About American Humane
American Humane is the country’s first national humane organization, founded in 1877. They began working with the American military in 1916 when the U.S. Secretary of War requested they help rescue wounded war horses on the battlefields of World War I Europe. Following World War II, American Humane helped pioneer the use of animal-assisted therapy to aid returning veterans. Today, through its Lois Pope LIFE Center for Military Affairs, the organization works to help active-duty members of the military, military families, and military animals. For more information, please visit www.AmericanHumane.org.
About Lois Pope, The Lois Pope LIFE Foundation, Inc., and LIFE (Leaders in Furthering Education)

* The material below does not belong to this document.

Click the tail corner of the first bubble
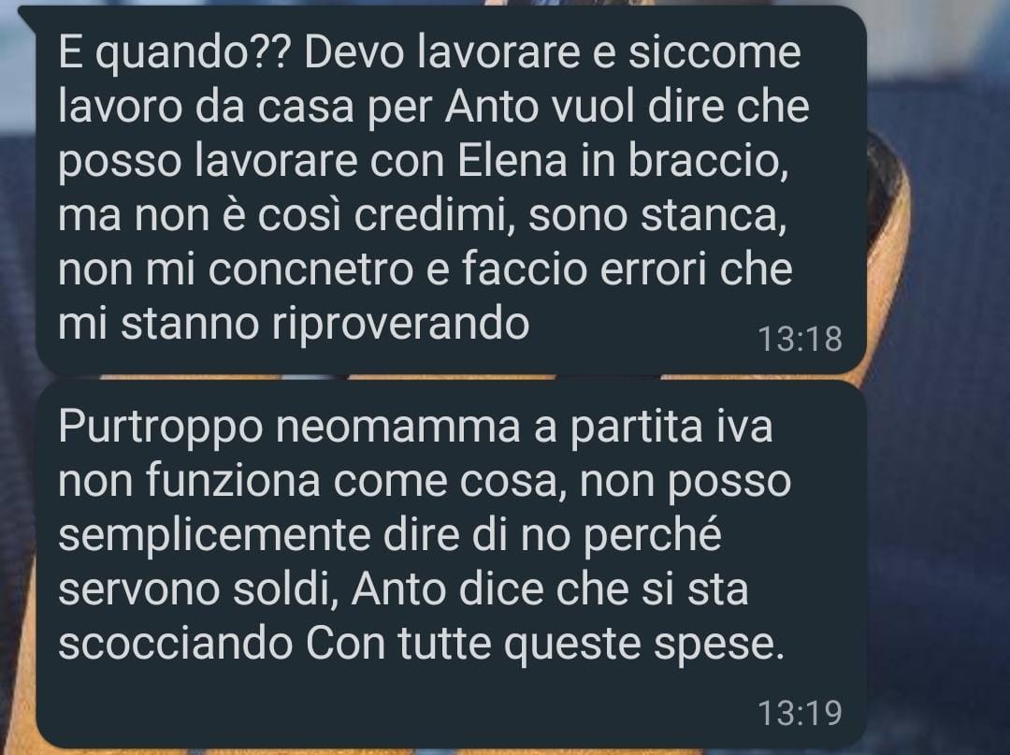The image size is (1010, 755). pyautogui.click(x=29, y=16)
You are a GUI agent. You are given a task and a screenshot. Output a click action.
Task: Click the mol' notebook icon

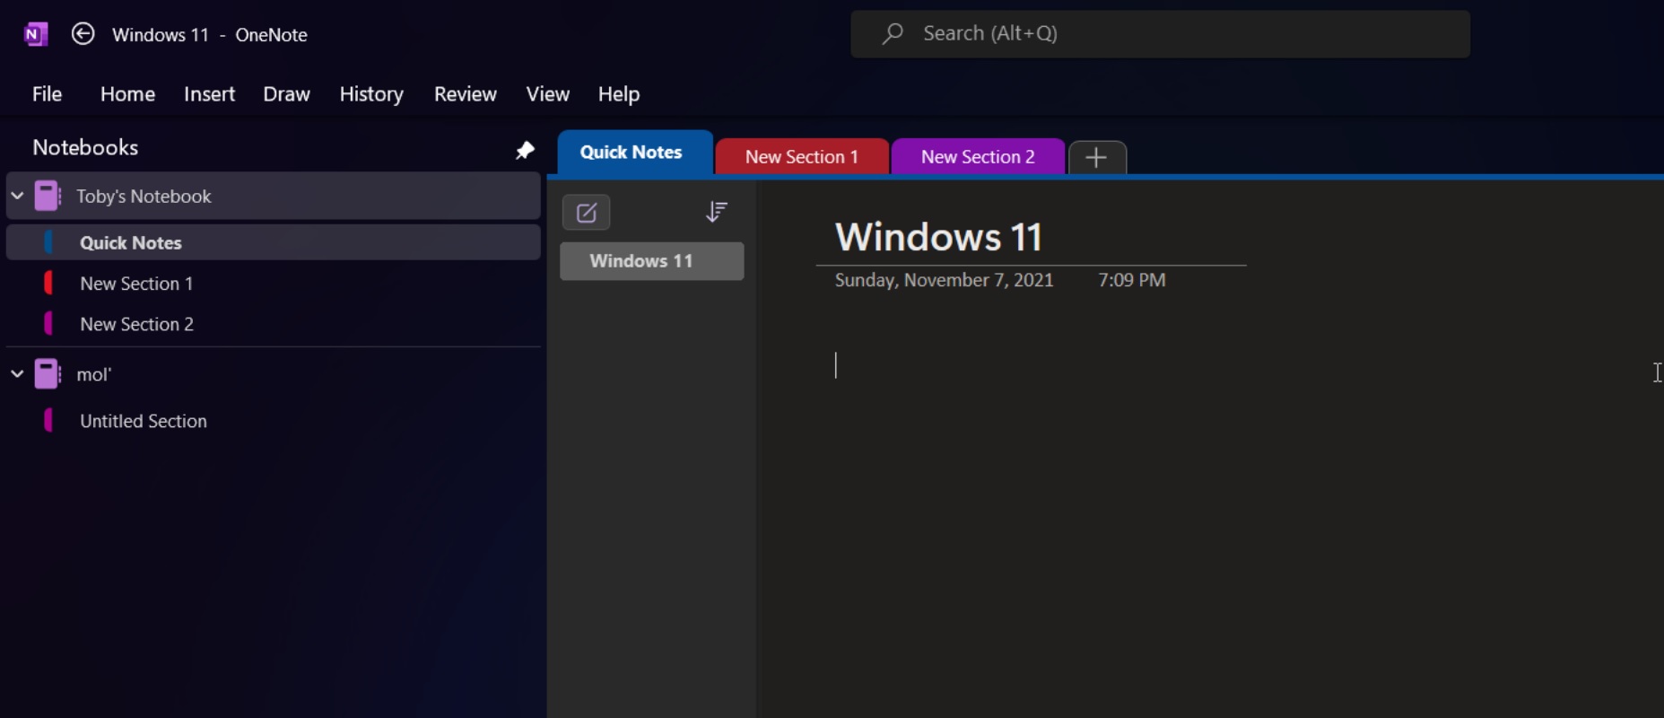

As one of America’s leading philanthropists, Lois Pope has positively impacted the lives of individuals at the local, national and international levels. She has established three separate organizations dedicated to helping those in need. These organizations are the Lois Pope LIFE Foundation, Inc., Leaders In Furthering Education (LIFE), and the Disabled Veterans’ Life Memorial Foundation. For more than 20 years she has been the driving force behind the Lois Pope LIFE Center at the University of Miami School of Medicine, The American Veterans Disabled for Life Memorial, and a groundbreaking new program with American Humane Association in Palm Beach County. Lois Pope has recently donated two Lois Pope Red Star Rescue Vehicles. Each rescue vehicle is a 50-foot long response unit, complete with a Ford F-350 truck and trailer, which is specifically designed and outfitted to provide an array of animal emergency services and cruelty responses within the region.
Mrs. Pope recently saw the completion of a decade’s long dream – the American Veterans Disabled for Life Memorial, which was dedicated by President Obama in Washington, DC on Sunday, October 5, 2014. The Memorial will forever stand as a reminder to the public and legislators of the courage and sacrifices of the four million living disabled veterans and all those who died before them for the need to be vigilant in assuring their support, as well as being aware of the human cost of war.
A mother and a grandmother, Lois has trained for and completed five New York City Marathons.